• [STATED GOAL] Rewrite the listing starting at the line that contains "Task: Click the 国際関係・安全保障 text label" and ending at the line that contains "Action: click(x=1052, y=290)", swapping "text label" for "heading" and leaving everything else unchanged. Omit the pictures from your answer.

• [SUPPLIED ENTRIES]

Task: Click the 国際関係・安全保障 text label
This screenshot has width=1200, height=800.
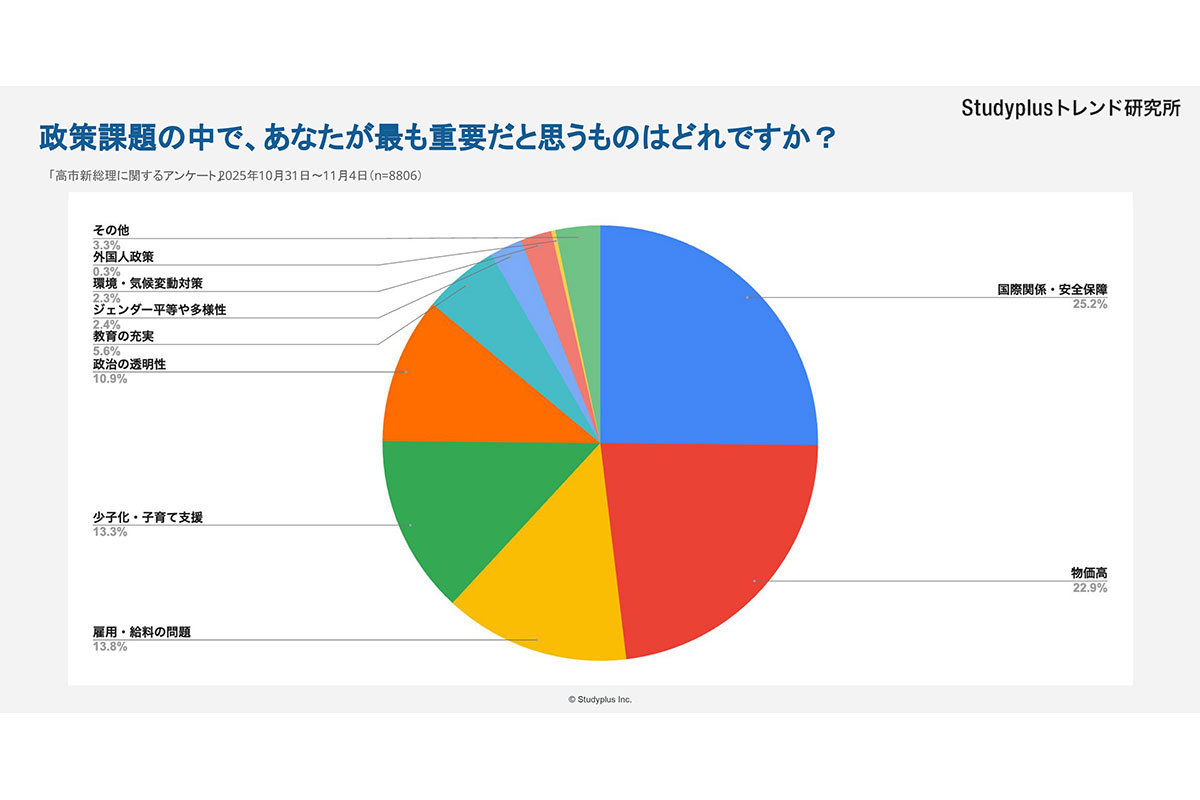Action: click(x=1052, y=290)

...

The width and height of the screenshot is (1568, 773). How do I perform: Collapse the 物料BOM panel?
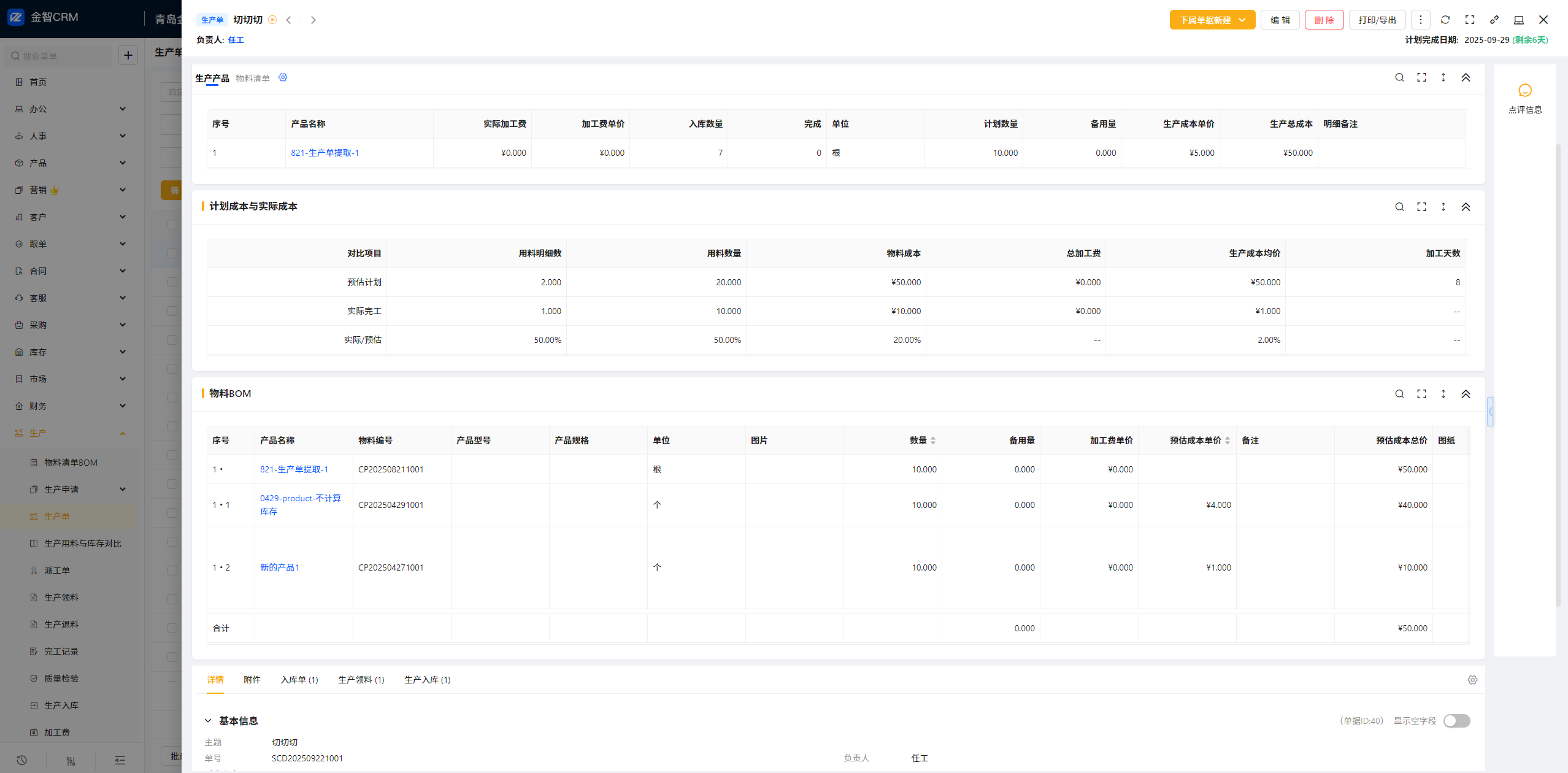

==

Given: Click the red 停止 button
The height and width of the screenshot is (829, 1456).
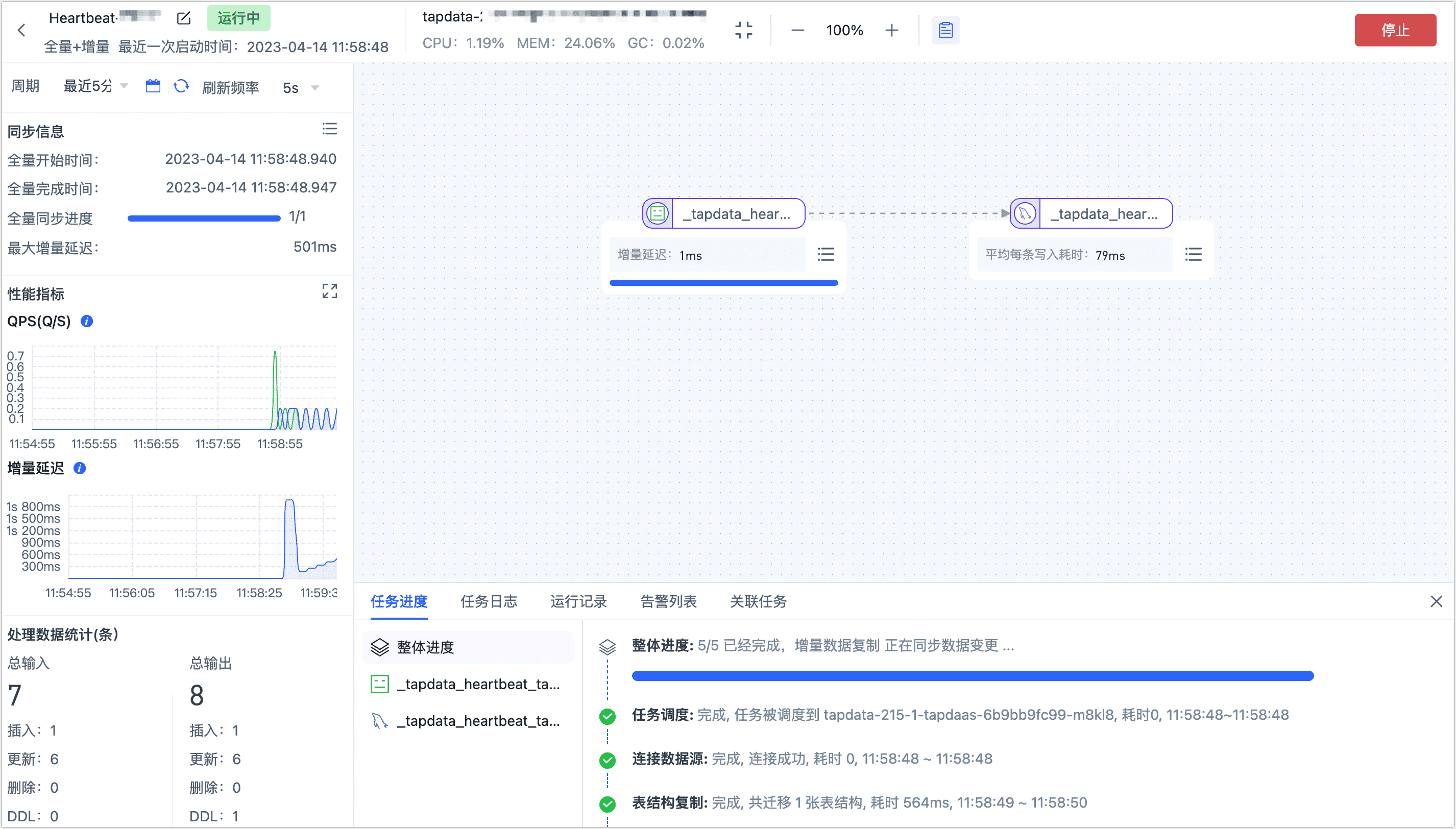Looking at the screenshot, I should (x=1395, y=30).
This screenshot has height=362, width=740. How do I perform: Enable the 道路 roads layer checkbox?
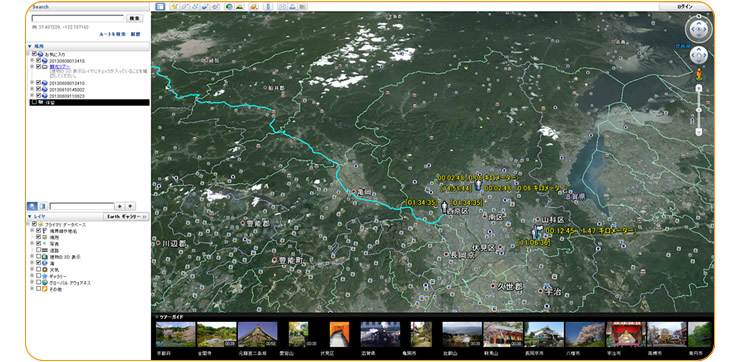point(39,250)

• [ANSWER TO THIS TASK]
Task: Click the 国際関係・安全保障 heading
This screenshot has width=1200, height=800.
Action: click(x=1052, y=290)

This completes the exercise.